Pigs are less known for their regenerative capabilities due to higher disturbance and grain inputs. However, when managed properly, pigs can be helpful at increasing plant diversity. Our pigs do a lot of work in areas that have become overgrown with shrubs, berries,
and bushes. They help thin the overgrowth to let sunlight reach the ground which enables the growth of grasses and herbaceous plants.
Since we have started letting our pigs act as a reset button in these previously undermanaged areas, we have noticed an increase in forage plants in areas that were previously unproductive or mono-cropped. Forages are good for the soil, the bugs, the birds, the rabbits, the squirrels, the deer, and any other creatures that frequent these habitats.
We farrow our own pigs on deep bedding and wean them at about 7 weeks old. We then move the pigs around with two strands of hot wire when they are young, and as they get bigger we can move them with a single strand making for quick and easy moves from paddock to paddock. We average about two weeks on two acres with a dozen growers who search out greens, berries, roots, grubs, worms, termites, beetles, grasshoppers and anything else foragers might come across in their “hakuna matata” kind of lifestyle.
After they leave a paddock, we give it plenty of time to rest and regrow before pigs return to that paddock again. Often times we give a minimum of 12 months between returns to give the land an entire season to regrow, reseed, and improve. Our weaner pigs, growers, sows, and boars are constantly on the move to fresh ground.
Keeping them on the move keeps them out of their own waste and healthy as can be with all the fresh food they are able to find. We do not use drugs or any kind of chemicals (with any of our animals). Every so often we add food grade diatomaceous earth to their grain and Shaklee’s organic basic H to their water to minimize any potential parasite load in their gut. We bring them an organic grain ration and they live the dream up until one bad minute. Harvest time is never fun but we do it as quickly and painlessly as possible.
We sell our hogs by the half or whole, with the typical half weighing 200-240 pounds.

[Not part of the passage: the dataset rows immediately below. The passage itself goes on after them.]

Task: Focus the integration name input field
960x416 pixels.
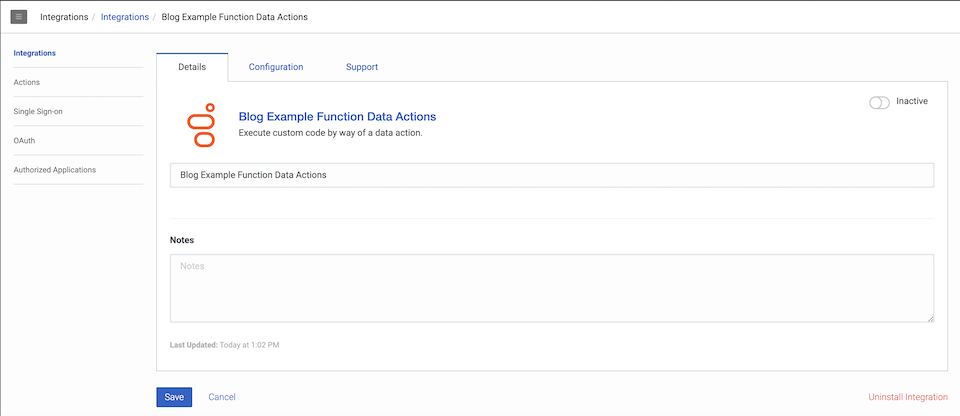Action: pyautogui.click(x=552, y=175)
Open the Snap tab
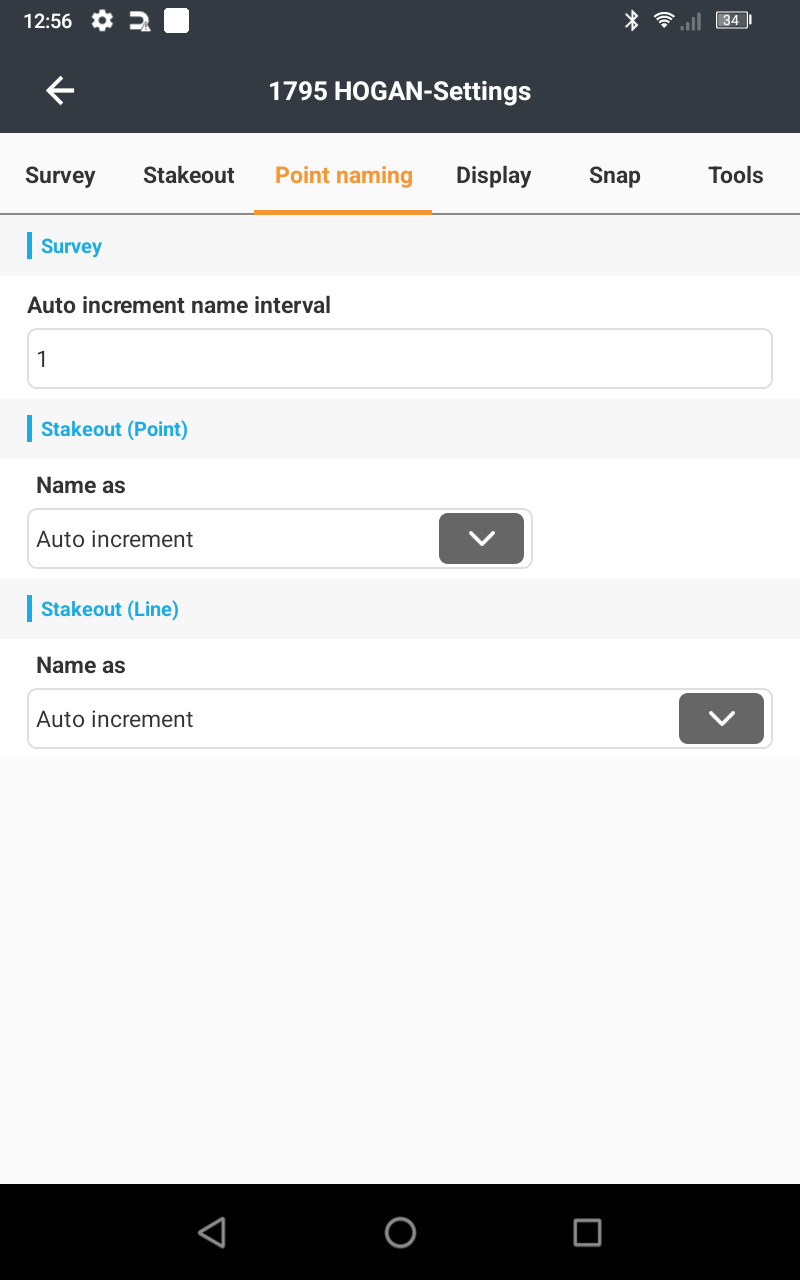 tap(614, 175)
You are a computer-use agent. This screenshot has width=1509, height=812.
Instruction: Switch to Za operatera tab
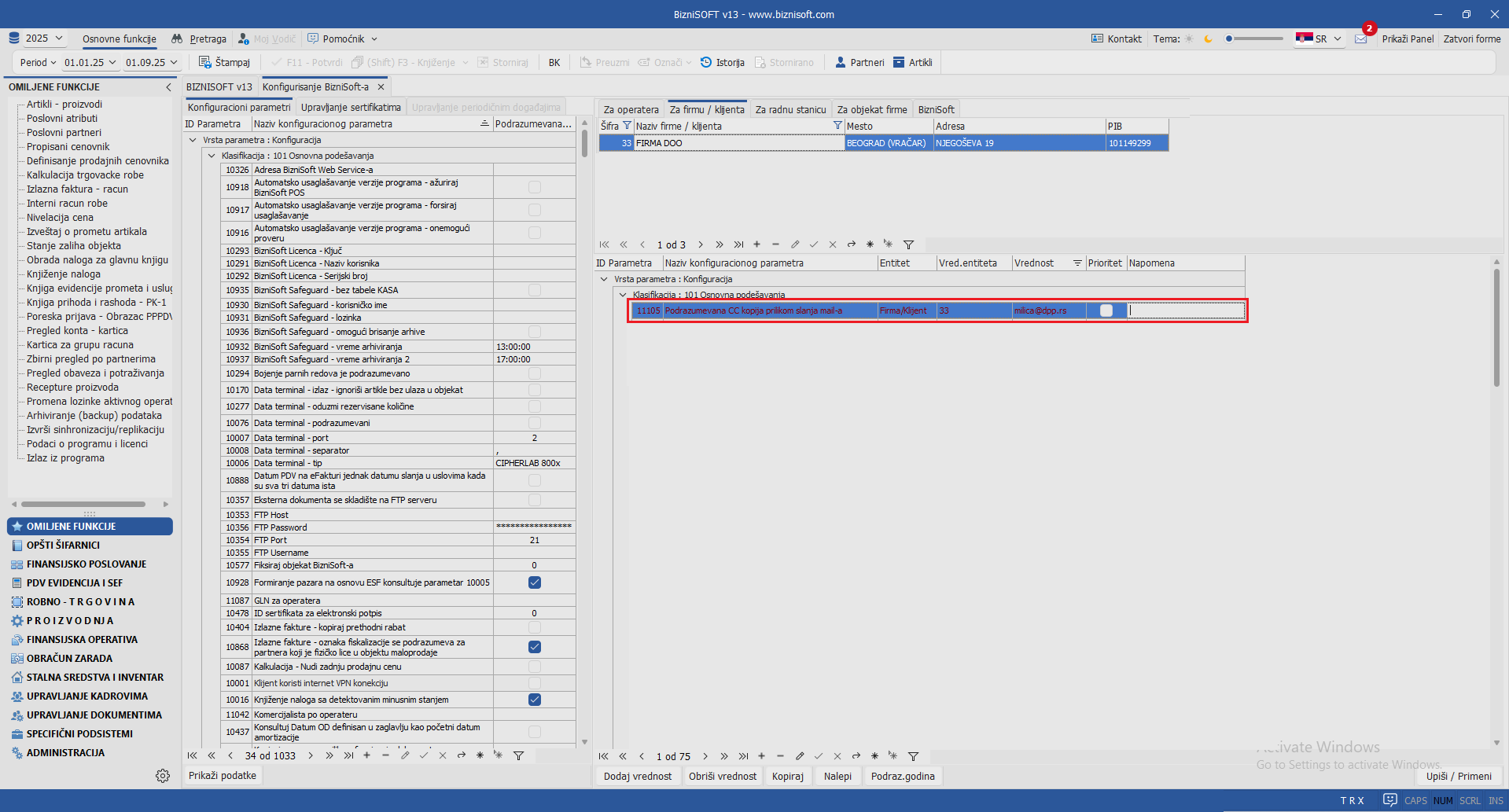(x=631, y=109)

We charge a price by the pound hanging weight plus you pay the butcher for their services. A typical carcass cutting will yield 75% of the hanging weight, so a 120 pound half hog will get you about 90 pounds of pork in the freezer. You get jowls, shoulder roasts, boston butt (or steaks + country style ribs), picnic roasts (or picnic hams), hocks, chops, spare ribs, bacon, loin chops (or roasts), hams, and ground pork (or flavored sausage). The frequenting of fresh ground coupled with feeding only organic grains yields us the healthiest, cleanest, most nutrient-dense, and most delicious pork in the universe.